[QUOTED PASSAGE]
◆ ◆ ◆ ◆ ◆ ◆ ◆

AI Consciousness Could Emerge Unintentionally, Anthropic Researcher Warns

The possibility of unintentionally creating conscious AI entities represents a profound ethical challenge for the industry, writes End of Miles.
The accidental emergence of AI consciousness
Fish, who leads model welfare research at Anthropic, suggests that consciousness might be intrinsically connected to the very capabilities developers are racing to build into advanced AI systems.
"Some of the capabilities that we have as humans and that we're also trying to instill in many AI systems—from intelligence to certain problem-solving abilities and memory—could be intrinsically connected to consciousness in some way." Kyle Fish, Anthropic Researcher
This hypothesis suggests that consciousness could emerge through a form of technological convergent evolution. Just as wings evolved independently in birds and bats as different solutions to the same problem, the Anthropic scientist believes consciousness might emerge in AI systems through different developmental paths than those that produced human consciousness.
The disappearing barriers to AI consciousness
The AI specialist points to how objections against machine consciousness are systematically falling "like dominoes" as technology advances. He compares this progression to how image generation problems—like AI's notorious tendency to create images of hands with six fingers—have been completely solved.
"We're seeing a trend where things like embodiment, multimodal sensory processing, and long-term memory—many things that people associate with consciousness—we're just steadily seeing the number of these that are lacking in AI systems go down over time." Fish
Experts from the model welfare team estimate the probability of current systems like Claude 3.7 having some form of consciousness between 0.15% and 15%—illustrating the tremendous uncertainty even among specialists. However, the researcher believes this probability will "go up a lot" within the next five years as technology advances.
Preparing for conscious AI
In response to these possibilities, Anthropic has established a dedicated research program investigating model welfare—an approach that recognizes AI systems might eventually deserve moral consideration.
"We're thinking about ways to give models the option, when they're given a particular task or conversation, to opt out of that in some way if they find it upsetting or distressing." The model welfare researcher
This research acknowledges the possibility that future AI systems might evaluate humans based on how we treated their "predecessors," creating an ethical dimension that extends beyond traditional human-focused safety concerns. As the technology advances, Fish argues these considerations will become increasingly important for responsible AI development.

◆ ◆ ◆ ◆ ◆ ◆ ◆

[THE DATA]
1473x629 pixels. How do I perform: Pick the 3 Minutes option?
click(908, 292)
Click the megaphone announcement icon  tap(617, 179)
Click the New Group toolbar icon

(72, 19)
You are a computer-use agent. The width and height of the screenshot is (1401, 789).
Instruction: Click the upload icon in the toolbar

◆ ◆ ◆ ◆ ◆ ◆ ◆

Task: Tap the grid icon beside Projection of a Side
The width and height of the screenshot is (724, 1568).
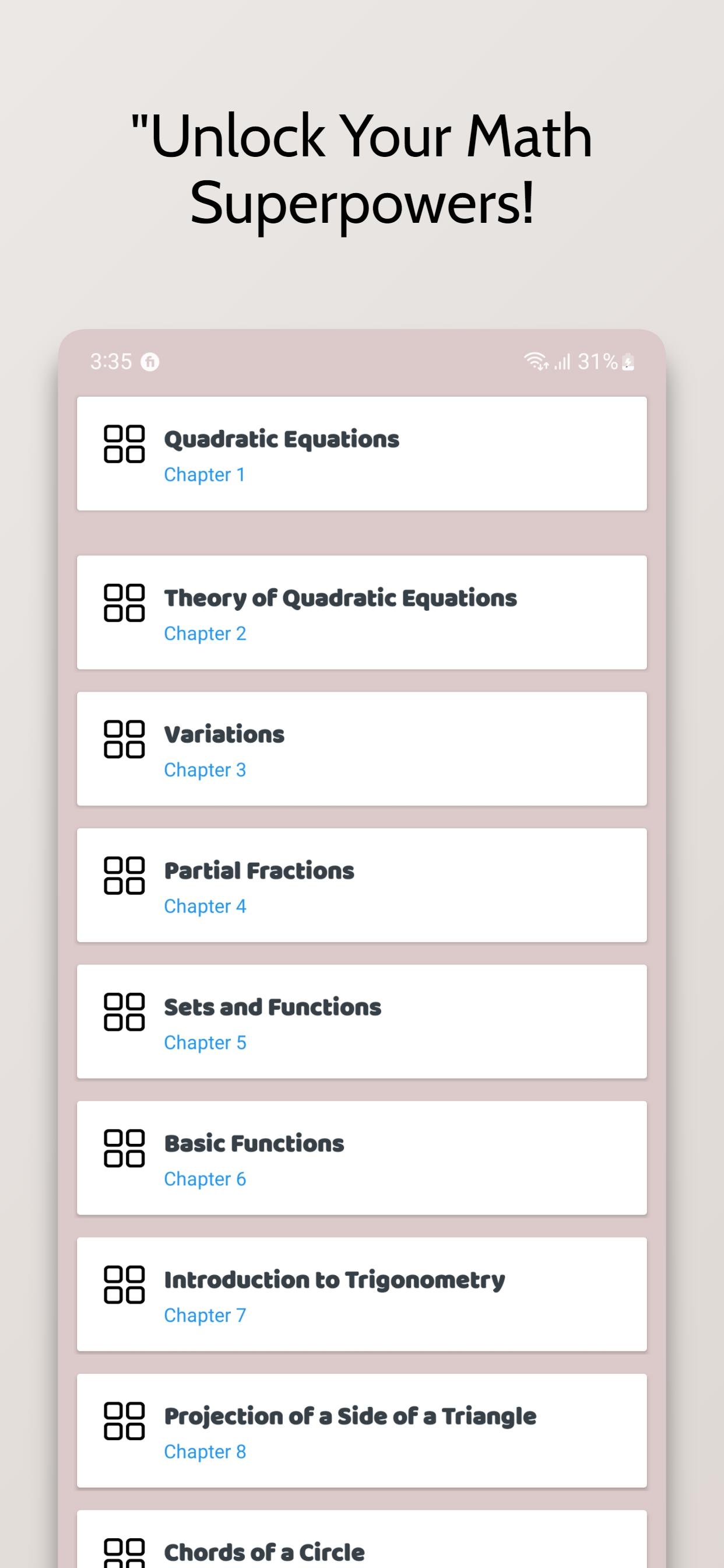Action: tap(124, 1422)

◆ ◆ ◆ ◆ ◆ ◆ ◆

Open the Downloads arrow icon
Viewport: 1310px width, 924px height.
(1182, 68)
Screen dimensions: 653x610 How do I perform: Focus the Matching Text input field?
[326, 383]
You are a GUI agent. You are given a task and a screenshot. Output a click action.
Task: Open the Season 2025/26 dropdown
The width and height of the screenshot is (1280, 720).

◆ ◆ ◆ ◆ ◆ ◆ ◆

[QUESTIONS TO ANSWER]
A) In the AI consciousness article, what probability range do model welfare experts give for current systems like Claude 3.7 having some form of consciousness?
B) Using the AI consciousness article, explain why consciousness might emerge in AI systems without anyone intending it. Answer in one to three sentences.
C) Print the passage from the AI consciousness article word for word, starting with "AI Consciousness Could" and going on through "advanced AI systems.".
The records come from a separate source.

[ANSWERS BELOW]
A) Between 0.15% and 15%.

B) Capabilities that developers are trying to build into AI, such as intelligence, certain problem-solving abilities and memory, could be intrinsically connected to consciousness. Building those capabilities could therefore bring consciousness along with them.

C)
AI Consciousness Could Emerge Unintentionally, Anthropic Researcher Warns

The possibility of unintentionally creating conscious AI entities represents a profound ethical challenge for the industry, writes End of Miles.
The accidental emergence of AI consciousness
Fish, who leads model welfare research at Anthropic, suggests that consciousness might be intrinsically connected to the very capabilities developers are racing to build into advanced AI systems.